Этих групп, кружков и «углов» современной литературы так много, что еще долго можно перечислять их и описывать. Их десятки, и все они ведут между собой bellum omnium contra omnes. Здесь твердокаменные «реалисты» пытаются оградить себя (и неудачно) от влияния и вторжения ненавистного «модернизма»; тут былые «модернисты» обращаются к «реализму» и спорят о словах, не определив их смысла; там наследники «декадентов» ищут новых путей в религии, в народе, в общественности. И все в жестокой борьбе со всеми, все воюют друг с другом, – и инде реалист гнет модерниста, а инде мистик гнет реалиста… Сюжет, достойный кисти Карамзина. Это ли не рассыпанная храмина русской литературы?

Иванов-Разумник. Литература и общественность

12 января 1913 г.

Впечатления последних дней.

Ненависть к акмеистам, недоверие к Мейерхольду, подозрение относительно Кульбина.

10 февраля 1913 г.

Пора развязать руки, я больше не школьник. Никаких символизмов больше – один отвечаю за себя, один – и могу еще быть моложе молодых поэтов «среднего» возраста, обремененных потомством и акмеизмом.

11 февраля 1913 г.

А. Белый. Не нравятся мне наши отношения и переписка. В его письмах все то же, он как-то не мужает, ребячливая восторженность, тот же кривой почерк, ничего о жизни, все почерпнуто не из жизни, из чего угодно, кроме нее. В том числе это вечное наше «Ты» (с большой буквы).

11 февраля 1913 г.

День значительный. – Чем дальше, тем тверже я «утверждаюсь» «как художник». Во мне есть инструмент, хороший рояль, струны натянуты. Днем пришла особа, принесла «почетный билет» на завтрашний соловьевский вечер. Села и говорит: «А «Белая Лилия», говорят, пьеска в декадентском роде?» – В это время к маме уже ехала подобная же особа, приехала и навизжала, но мама осталась в живых.

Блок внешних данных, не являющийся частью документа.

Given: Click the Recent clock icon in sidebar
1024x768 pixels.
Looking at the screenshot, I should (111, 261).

Мой рояль вздрогнул и отозвался, разумеется. На то нервы и струновидны – у художника. Пусть будет так: дело в том, что очень хороший инструмент (художник) вынослив, и некоторые удары каблуком только укрепляют струны. Тем отличается внутренний рояль от рояля «Шредера».

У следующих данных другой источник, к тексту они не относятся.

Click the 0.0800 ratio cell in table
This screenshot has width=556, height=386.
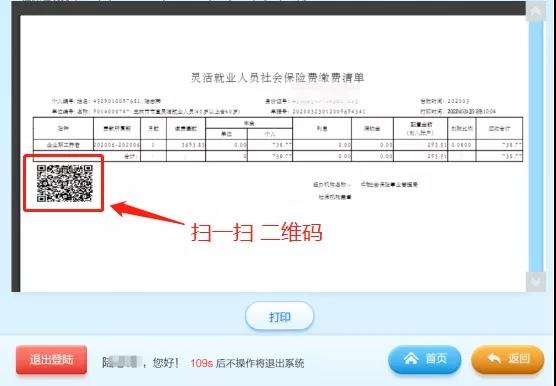pyautogui.click(x=462, y=145)
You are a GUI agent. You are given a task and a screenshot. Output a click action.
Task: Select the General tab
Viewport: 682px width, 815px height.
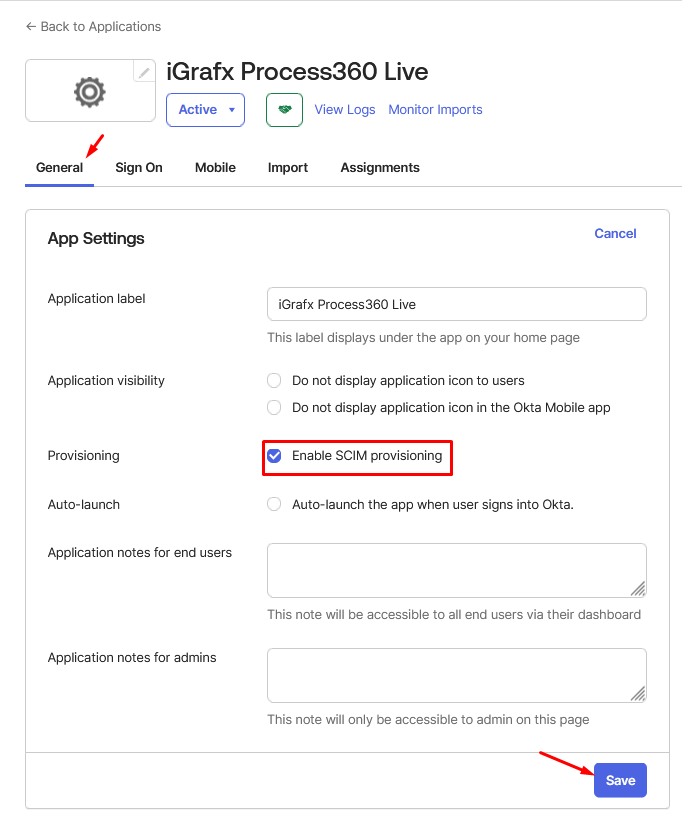pos(59,168)
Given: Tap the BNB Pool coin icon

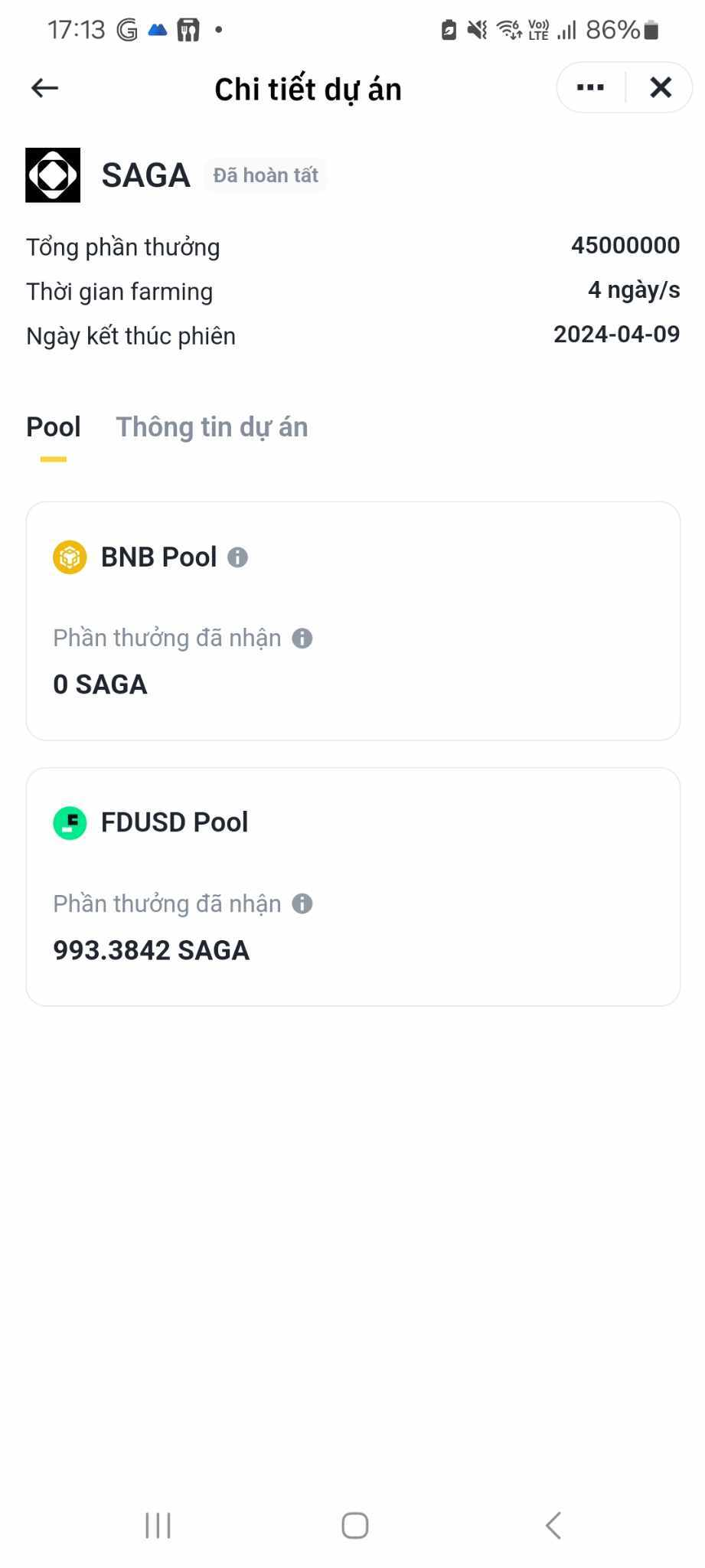Looking at the screenshot, I should coord(70,557).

После того я долго по телефону нашептывал Поликсене Сергеевне [Соловьевой] аргументы против завтрашнего чтения. В 12 часов ночи – звонок и усталый голос: «Я решила не читать». – Мне удается убеждать редко, это большая ответственность, но и радость.

11 марта 1913 г.

Это все делают не люди, а с ними делается: отчаяние и бодрость, пессимизм и «акмеизм», «омертвление» и «оживление», реакция и революция. Людские воли действуют но иному кругу, а на этот круг большинство людей не попадает, потому что он слишком велик, мирообъемлющ. Это – поприще «великих» людей, а в круге «жизни» (так называемой) – как вечно – сумбур; это – маленьких, сплетников. То, что называют «жизнью» самые «здоровые» из нас, есть не более, чем сплетня о жизни.

11 марта 1913 г.

Все, кажется, благородно и бодро, а скоро придется смертельно затосковать о предреволюционной «развратности» эпохи «Мира Искусства». Пройдет еще пять лет, и «нравственность» и «бодрость» подготовят новую «революцию» (может быть, от них так уж станет нестерпимо жить, как ни от какого отчаяния, ни от какой тоски).

22 марта 1913 г.

По всему литературному фронту идет очищение атмосферы. Это отрадно, но и тяжело также. Люди перестают притворяться, будто «понимают символизм» и будто любят его. Скоро перестанут притворяться в любви и к искусству. Искусство и религия умирают в мире, мы идем в катакомбы, нас презирают окончательно. Самый жестокий вид гонения – полное равнодушие. Но – слава богу, нас от этого станет меньше числом, и мы станем качественно лучше…

Вечером, чтобы разогнать тоску, пошел к Мейерхольду.